**Task brief:** Whatever comes before the line containing "This screenshot has height=659, width=812." stays out; transcribe that line and all that follow to the end of the records exactly, with no pictures.
+ + + +
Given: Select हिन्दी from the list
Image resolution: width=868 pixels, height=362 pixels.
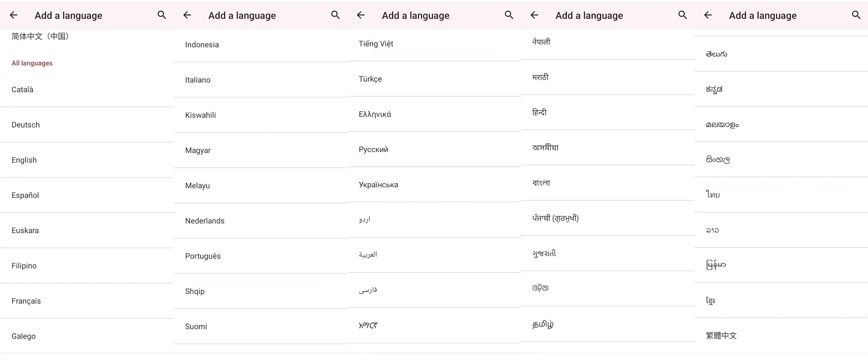Looking at the screenshot, I should (x=607, y=112).
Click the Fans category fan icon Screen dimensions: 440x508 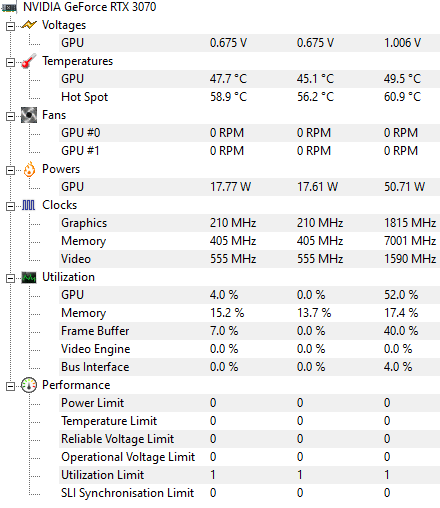[29, 115]
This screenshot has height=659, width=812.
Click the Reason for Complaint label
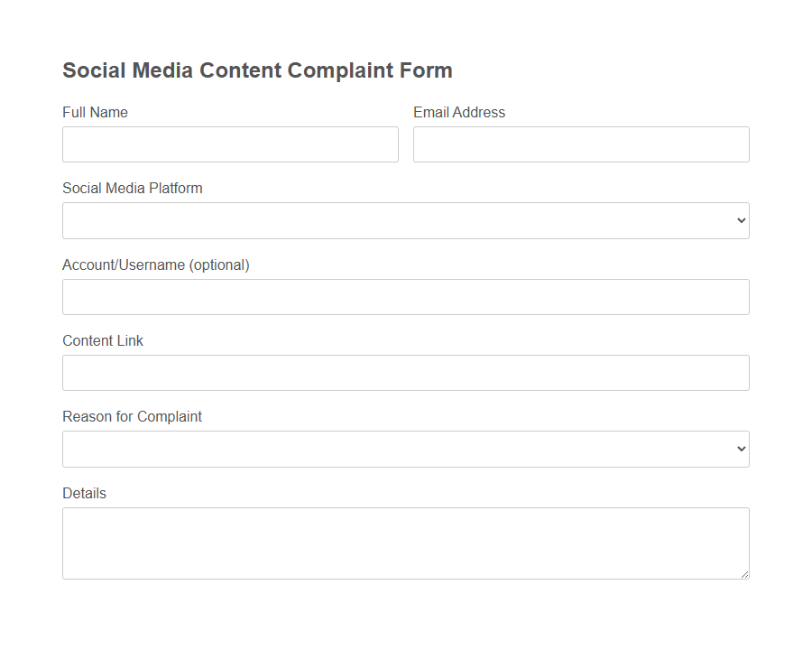coord(132,416)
+ + + +
**Result of the task:**
This screenshot has height=659, width=812.
Click the Reason for Complaint label
coord(132,416)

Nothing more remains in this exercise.